Here are a few thoughts on some impractical bombs:
I do believe that mostly-fission bombs, using the original Ulam principle
(using a nuclear explosion to compress a fission core, not a fusion core)
with a slow-fissile case, using fusion only as a source of extra neutrons,
could achieve around 50% fission burn, or 8 Kt/Kg - the bomb is almost all
fissionable material - but such bombs would be very expensive in terms of
fissionable material used.
I hadn't heard about the re-appraisal of the Teller "super" before, so
perhaps this could be redesigned a bit, maybe leaving out the first stage
precompression:
There is another mechanism I can think of, that might work - surround
deuterium fusion fuel with a pusher made out of fissionable material.

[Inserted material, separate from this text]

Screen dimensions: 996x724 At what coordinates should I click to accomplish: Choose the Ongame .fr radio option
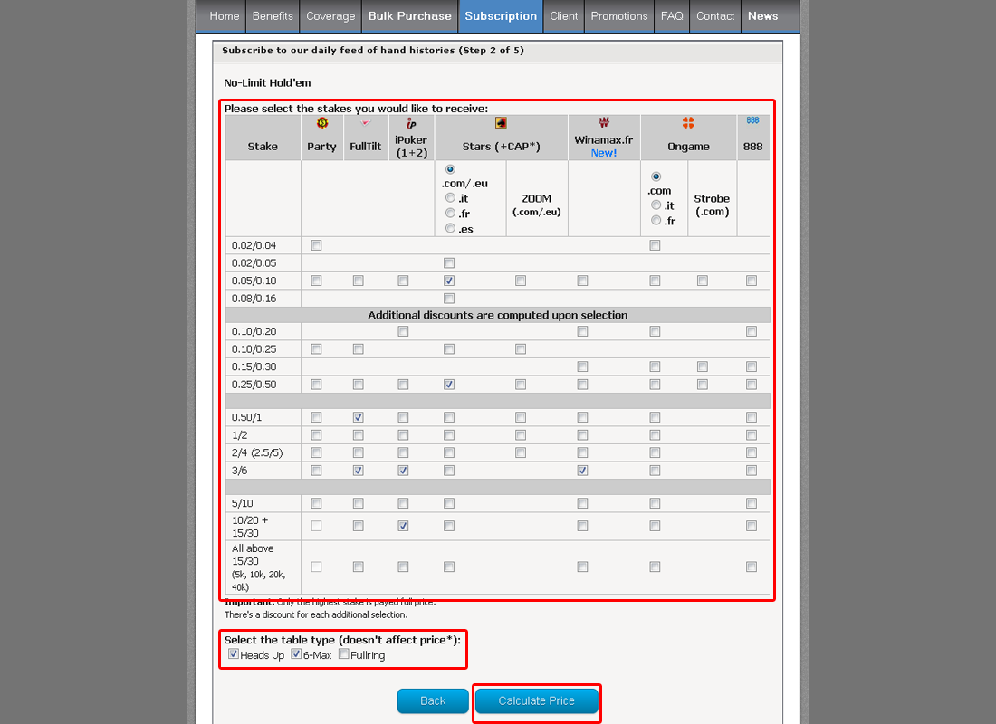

Precompress the whole with a first stage, just to get it smaller. Ablation
pressure from a secondary stage then compresses the pusher many times more,
the pusher becomes critical and fissions, and the compressed fusion fuel is
then surrounded by fissioning material. The pusher should all fission at the
same time.
The pressure of the fusioning deuterium would have to be quite high, to
equal the fissioning pusher, before disasasembly even began, giving high
burn. Pusher burn should be near-complete too from fusion neutrons. More
importantly, this should allow a greater fusion fuel:pusher ratio, and thus
more fusion fuel in the bomb overall. Again this is very expensive, but not
as expensive as the first method, and it might exceed 10 kT/Kg.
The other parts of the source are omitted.